§ **Task item**:
This exercise calls for an exact copy of the listing below.

§ **Recorded data**:
%%
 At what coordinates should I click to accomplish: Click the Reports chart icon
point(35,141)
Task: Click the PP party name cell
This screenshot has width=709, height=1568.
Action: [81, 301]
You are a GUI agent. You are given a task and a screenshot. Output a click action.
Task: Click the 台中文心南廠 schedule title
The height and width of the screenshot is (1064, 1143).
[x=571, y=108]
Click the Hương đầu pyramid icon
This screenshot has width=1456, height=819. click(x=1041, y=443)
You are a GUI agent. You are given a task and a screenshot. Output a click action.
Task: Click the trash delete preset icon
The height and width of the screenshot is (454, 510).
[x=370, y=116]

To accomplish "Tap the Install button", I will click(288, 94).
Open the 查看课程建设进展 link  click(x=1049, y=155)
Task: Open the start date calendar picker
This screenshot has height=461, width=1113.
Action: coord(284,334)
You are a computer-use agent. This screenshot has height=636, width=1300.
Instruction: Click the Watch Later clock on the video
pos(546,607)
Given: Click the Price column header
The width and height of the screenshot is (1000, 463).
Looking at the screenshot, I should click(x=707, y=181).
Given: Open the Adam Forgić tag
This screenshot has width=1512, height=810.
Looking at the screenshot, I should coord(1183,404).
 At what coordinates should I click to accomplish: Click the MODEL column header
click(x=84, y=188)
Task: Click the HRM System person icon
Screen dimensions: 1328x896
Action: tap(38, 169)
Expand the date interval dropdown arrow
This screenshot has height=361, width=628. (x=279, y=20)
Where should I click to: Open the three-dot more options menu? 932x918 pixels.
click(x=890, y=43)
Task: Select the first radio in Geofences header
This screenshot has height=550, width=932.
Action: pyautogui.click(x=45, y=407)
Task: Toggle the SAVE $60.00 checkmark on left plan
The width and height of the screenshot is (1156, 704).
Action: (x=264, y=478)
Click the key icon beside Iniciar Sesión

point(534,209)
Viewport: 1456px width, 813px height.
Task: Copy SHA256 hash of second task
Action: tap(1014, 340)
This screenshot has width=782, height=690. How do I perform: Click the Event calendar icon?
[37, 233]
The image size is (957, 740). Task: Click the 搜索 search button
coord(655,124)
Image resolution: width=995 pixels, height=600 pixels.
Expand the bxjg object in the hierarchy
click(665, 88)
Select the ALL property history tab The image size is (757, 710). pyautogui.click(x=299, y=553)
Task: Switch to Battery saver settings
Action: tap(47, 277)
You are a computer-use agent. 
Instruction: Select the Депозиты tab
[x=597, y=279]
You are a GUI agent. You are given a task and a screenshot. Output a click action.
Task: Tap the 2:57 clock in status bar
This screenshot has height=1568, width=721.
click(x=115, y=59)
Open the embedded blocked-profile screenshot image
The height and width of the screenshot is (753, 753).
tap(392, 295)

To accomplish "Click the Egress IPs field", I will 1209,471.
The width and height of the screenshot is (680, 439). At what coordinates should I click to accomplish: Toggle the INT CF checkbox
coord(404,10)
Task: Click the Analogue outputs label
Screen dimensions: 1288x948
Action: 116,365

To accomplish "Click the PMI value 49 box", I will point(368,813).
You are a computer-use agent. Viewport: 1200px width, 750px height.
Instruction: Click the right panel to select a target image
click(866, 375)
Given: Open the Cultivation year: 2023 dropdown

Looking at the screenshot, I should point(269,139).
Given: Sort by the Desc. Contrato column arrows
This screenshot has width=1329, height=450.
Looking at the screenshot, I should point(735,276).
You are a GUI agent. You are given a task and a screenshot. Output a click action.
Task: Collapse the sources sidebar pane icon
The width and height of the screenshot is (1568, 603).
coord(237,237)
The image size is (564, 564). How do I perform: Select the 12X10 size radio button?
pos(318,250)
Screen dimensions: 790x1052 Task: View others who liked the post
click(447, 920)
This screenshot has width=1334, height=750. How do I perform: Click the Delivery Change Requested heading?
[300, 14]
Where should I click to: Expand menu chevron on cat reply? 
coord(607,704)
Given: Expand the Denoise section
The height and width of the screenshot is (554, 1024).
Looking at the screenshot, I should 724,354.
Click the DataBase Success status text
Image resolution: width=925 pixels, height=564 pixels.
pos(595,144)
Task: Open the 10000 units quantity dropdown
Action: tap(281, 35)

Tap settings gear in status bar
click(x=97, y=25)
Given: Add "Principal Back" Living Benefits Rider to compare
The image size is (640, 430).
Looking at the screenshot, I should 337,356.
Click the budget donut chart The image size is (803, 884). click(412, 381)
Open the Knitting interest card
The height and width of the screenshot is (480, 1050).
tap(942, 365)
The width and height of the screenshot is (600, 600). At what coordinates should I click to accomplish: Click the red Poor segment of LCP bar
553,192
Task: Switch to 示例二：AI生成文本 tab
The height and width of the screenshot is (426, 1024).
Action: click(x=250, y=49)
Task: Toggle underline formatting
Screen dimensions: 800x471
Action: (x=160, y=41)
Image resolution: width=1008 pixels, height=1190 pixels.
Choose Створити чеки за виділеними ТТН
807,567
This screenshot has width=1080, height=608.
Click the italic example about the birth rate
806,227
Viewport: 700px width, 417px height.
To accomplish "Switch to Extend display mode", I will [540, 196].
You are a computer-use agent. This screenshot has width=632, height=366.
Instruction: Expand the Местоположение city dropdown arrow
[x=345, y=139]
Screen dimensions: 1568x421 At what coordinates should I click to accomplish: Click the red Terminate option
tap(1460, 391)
%%
§ **The answer**:
 At what coordinates should I click to accomplish: Click the Reports chart icon
point(35,141)
Task: Click the PP party name cell
This screenshot has width=709, height=1568.
Action: [81, 301]
You are a GUI agent. You are given a task and a screenshot. Output a click action.
Task: Click the 台中文心南廠 schedule title
The height and width of the screenshot is (1064, 1143).
[x=571, y=108]
Click the Hương đầu pyramid icon
This screenshot has width=1456, height=819. click(x=1041, y=443)
You are a GUI agent. You are given a task and a screenshot. Output a click action.
Task: Click the trash delete preset icon
The height and width of the screenshot is (454, 510).
[x=370, y=116]

To accomplish "Tap the Install button", I will click(288, 94).
Open the 查看课程建设进展 link  click(x=1049, y=155)
Task: Open the start date calendar picker
This screenshot has height=461, width=1113.
Action: coord(284,334)
You are a computer-use agent. This screenshot has height=636, width=1300.
Instruction: Click the Watch Later clock on the video
pos(546,607)
Given: Click the Price column header
The width and height of the screenshot is (1000, 463).
Looking at the screenshot, I should click(x=707, y=181).
Given: Open the Adam Forgić tag
This screenshot has width=1512, height=810.
Looking at the screenshot, I should coord(1183,404).
 At what coordinates should I click to accomplish: Click the MODEL column header
click(x=84, y=188)
Task: Click the HRM System person icon
Screen dimensions: 1328x896
Action: tap(38, 169)
Expand the date interval dropdown arrow
This screenshot has height=361, width=628. (x=279, y=20)
Where should I click to: Open the three-dot more options menu? 932x918 pixels.
click(x=890, y=43)
Task: Select the first radio in Geofences header
This screenshot has height=550, width=932.
Action: pyautogui.click(x=45, y=407)
Task: Toggle the SAVE $60.00 checkmark on left plan
The width and height of the screenshot is (1156, 704).
Action: (x=264, y=478)
Click the key icon beside Iniciar Sesión

point(534,209)
Viewport: 1456px width, 813px height.
Task: Copy SHA256 hash of second task
Action: tap(1014, 340)
This screenshot has width=782, height=690. How do I perform: Click the Event calendar icon?
[37, 233]
The image size is (957, 740). Task: Click the 搜索 search button
coord(655,124)
Image resolution: width=995 pixels, height=600 pixels.
Expand the bxjg object in the hierarchy
click(665, 88)
Select the ALL property history tab The image size is (757, 710). pyautogui.click(x=299, y=553)
Task: Switch to Battery saver settings
Action: tap(47, 277)
You are a computer-use agent. 
Instruction: Select the Депозиты tab
[x=597, y=279]
You are a GUI agent. You are given a task and a screenshot. Output a click action.
Task: Tap the 2:57 clock in status bar
This screenshot has height=1568, width=721.
click(x=115, y=59)
Open the embedded blocked-profile screenshot image
The height and width of the screenshot is (753, 753).
tap(392, 295)

To accomplish "Click the Egress IPs field", I will 1209,471.
The width and height of the screenshot is (680, 439). At what coordinates should I click to accomplish: Toggle the INT CF checkbox
coord(404,10)
Task: Click the Analogue outputs label
Screen dimensions: 1288x948
Action: 116,365

To accomplish "Click the PMI value 49 box", I will point(368,813).
You are a computer-use agent. Viewport: 1200px width, 750px height.
Instruction: Click the right panel to select a target image
click(866, 375)
Given: Open the Cultivation year: 2023 dropdown

Looking at the screenshot, I should point(269,139).
Given: Sort by the Desc. Contrato column arrows
This screenshot has width=1329, height=450.
Looking at the screenshot, I should point(735,276).
You are a GUI agent. You are given a task and a screenshot. Output a click action.
Task: Collapse the sources sidebar pane icon
The width and height of the screenshot is (1568, 603).
coord(237,237)
The image size is (564, 564). How do I perform: Select the 12X10 size radio button?
pos(318,250)
Screen dimensions: 790x1052 Task: View others who liked the post
click(447, 920)
This screenshot has width=1334, height=750. How do I perform: Click the Delivery Change Requested heading?
[300, 14]
Where should I click to: Expand menu chevron on cat reply? 
coord(607,704)
Given: Expand the Denoise section
The height and width of the screenshot is (554, 1024).
Looking at the screenshot, I should 724,354.
Click the DataBase Success status text
Image resolution: width=925 pixels, height=564 pixels.
pos(595,144)
Task: Open the 10000 units quantity dropdown
Action: tap(281, 35)

Tap settings gear in status bar
click(x=97, y=25)
Given: Add "Principal Back" Living Benefits Rider to compare
The image size is (640, 430).
Looking at the screenshot, I should 337,356.
Click the budget donut chart The image size is (803, 884). click(412, 381)
Open the Knitting interest card
The height and width of the screenshot is (480, 1050).
tap(942, 365)
The width and height of the screenshot is (600, 600). At what coordinates should I click to accomplish: Click the red Poor segment of LCP bar
553,192
Task: Switch to 示例二：AI生成文本 tab
The height and width of the screenshot is (426, 1024).
Action: click(x=250, y=49)
Task: Toggle underline formatting
Screen dimensions: 800x471
Action: (x=160, y=41)
Image resolution: width=1008 pixels, height=1190 pixels.
Choose Створити чеки за виділеними ТТН
807,567
This screenshot has width=1080, height=608.
Click the italic example about the birth rate
806,227
Viewport: 700px width, 417px height.
To accomplish "Switch to Extend display mode", I will [540, 196].
You are a computer-use agent. This screenshot has width=632, height=366.
Instruction: Expand the Местоположение city dropdown arrow
[x=345, y=139]
Screen dimensions: 1568x421 At what coordinates should I click to accomplish: Click the red Terminate option
tap(1460, 391)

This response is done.